[Opening Exercise data section]
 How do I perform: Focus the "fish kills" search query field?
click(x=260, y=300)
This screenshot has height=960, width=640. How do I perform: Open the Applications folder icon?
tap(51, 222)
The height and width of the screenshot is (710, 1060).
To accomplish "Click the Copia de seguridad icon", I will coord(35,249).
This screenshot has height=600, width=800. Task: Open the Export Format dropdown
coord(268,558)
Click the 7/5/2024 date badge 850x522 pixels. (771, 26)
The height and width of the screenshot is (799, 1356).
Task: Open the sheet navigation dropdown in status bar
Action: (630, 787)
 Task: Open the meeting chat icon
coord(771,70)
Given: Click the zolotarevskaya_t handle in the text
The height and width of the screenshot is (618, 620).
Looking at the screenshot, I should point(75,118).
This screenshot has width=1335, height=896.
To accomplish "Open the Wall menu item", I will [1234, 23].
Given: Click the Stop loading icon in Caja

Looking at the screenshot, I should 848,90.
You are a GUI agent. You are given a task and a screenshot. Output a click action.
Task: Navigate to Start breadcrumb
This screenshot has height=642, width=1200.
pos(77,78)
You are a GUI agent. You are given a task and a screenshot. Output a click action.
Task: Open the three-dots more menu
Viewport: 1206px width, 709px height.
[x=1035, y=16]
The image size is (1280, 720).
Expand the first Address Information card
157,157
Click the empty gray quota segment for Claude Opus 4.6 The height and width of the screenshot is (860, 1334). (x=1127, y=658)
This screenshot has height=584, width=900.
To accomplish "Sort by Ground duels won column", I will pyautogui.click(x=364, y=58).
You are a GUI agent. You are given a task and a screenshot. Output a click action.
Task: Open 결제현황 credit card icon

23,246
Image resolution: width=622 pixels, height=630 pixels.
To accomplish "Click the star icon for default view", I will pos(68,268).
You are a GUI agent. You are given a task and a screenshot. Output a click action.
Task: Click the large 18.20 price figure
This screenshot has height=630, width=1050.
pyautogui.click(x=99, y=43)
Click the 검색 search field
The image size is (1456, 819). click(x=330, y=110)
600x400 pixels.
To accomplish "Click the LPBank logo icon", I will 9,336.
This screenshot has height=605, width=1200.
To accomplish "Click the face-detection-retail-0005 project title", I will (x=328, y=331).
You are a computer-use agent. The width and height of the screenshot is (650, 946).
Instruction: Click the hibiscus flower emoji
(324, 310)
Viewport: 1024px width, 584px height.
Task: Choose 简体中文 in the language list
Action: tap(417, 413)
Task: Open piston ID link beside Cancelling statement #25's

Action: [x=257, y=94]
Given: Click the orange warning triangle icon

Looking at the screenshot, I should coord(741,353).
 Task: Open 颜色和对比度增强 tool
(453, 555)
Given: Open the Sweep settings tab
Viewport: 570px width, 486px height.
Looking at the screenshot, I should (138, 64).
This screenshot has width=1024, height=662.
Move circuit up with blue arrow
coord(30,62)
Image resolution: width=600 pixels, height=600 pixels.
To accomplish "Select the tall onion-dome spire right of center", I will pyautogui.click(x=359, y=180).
[Closing Exercise data section]
» **Assigned task**: Repeat the data. Every word must match.

» **Answer for this exercise**:
 How do I perform: Focus the "fish kills" search query field?
click(x=260, y=300)
This screenshot has height=960, width=640. How do I perform: Open the Applications folder icon?
tap(51, 222)
The height and width of the screenshot is (710, 1060).
To accomplish "Click the Copia de seguridad icon", I will coord(35,249).
This screenshot has height=600, width=800. Task: Open the Export Format dropdown
coord(268,558)
Click the 7/5/2024 date badge 850x522 pixels. (771, 26)
The height and width of the screenshot is (799, 1356).
Task: Open the sheet navigation dropdown in status bar
Action: (630, 787)
 Task: Open the meeting chat icon
coord(771,70)
Given: Click the zolotarevskaya_t handle in the text
The height and width of the screenshot is (618, 620).
Looking at the screenshot, I should point(75,118).
This screenshot has width=1335, height=896.
To accomplish "Open the Wall menu item", I will [1234, 23].
Given: Click the Stop loading icon in Caja

Looking at the screenshot, I should 848,90.
You are a GUI agent. You are given a task and a screenshot. Output a click action.
Task: Navigate to Start breadcrumb
This screenshot has height=642, width=1200.
pos(77,78)
You are a GUI agent. You are given a task and a screenshot. Output a click action.
Task: Open the three-dots more menu
Viewport: 1206px width, 709px height.
[x=1035, y=16]
The image size is (1280, 720).
Expand the first Address Information card
157,157
Click the empty gray quota segment for Claude Opus 4.6 The height and width of the screenshot is (860, 1334). (x=1127, y=658)
This screenshot has height=584, width=900.
To accomplish "Sort by Ground duels won column", I will pyautogui.click(x=364, y=58).
You are a GUI agent. You are given a task and a screenshot. Output a click action.
Task: Open 결제현황 credit card icon

23,246
Image resolution: width=622 pixels, height=630 pixels.
To accomplish "Click the star icon for default view", I will pos(68,268).
You are a GUI agent. You are given a task and a screenshot. Output a click action.
Task: Click the large 18.20 price figure
This screenshot has height=630, width=1050.
pyautogui.click(x=99, y=43)
Click the 검색 search field
The image size is (1456, 819). click(x=330, y=110)
600x400 pixels.
To accomplish "Click the LPBank logo icon", I will 9,336.
This screenshot has height=605, width=1200.
To accomplish "Click the face-detection-retail-0005 project title", I will (x=328, y=331).
You are a computer-use agent. The width and height of the screenshot is (650, 946).
Instruction: Click the hibiscus flower emoji
(324, 310)
Viewport: 1024px width, 584px height.
Task: Choose 简体中文 in the language list
Action: tap(417, 413)
Task: Open piston ID link beside Cancelling statement #25's

Action: [x=257, y=94]
Given: Click the orange warning triangle icon

Looking at the screenshot, I should coord(741,353).
 Task: Open 颜色和对比度增强 tool
(453, 555)
Given: Open the Sweep settings tab
Viewport: 570px width, 486px height.
Looking at the screenshot, I should (138, 64).
This screenshot has width=1024, height=662.
Move circuit up with blue arrow
coord(30,62)
Image resolution: width=600 pixels, height=600 pixels.
To accomplish "Select the tall onion-dome spire right of center", I will pyautogui.click(x=359, y=180).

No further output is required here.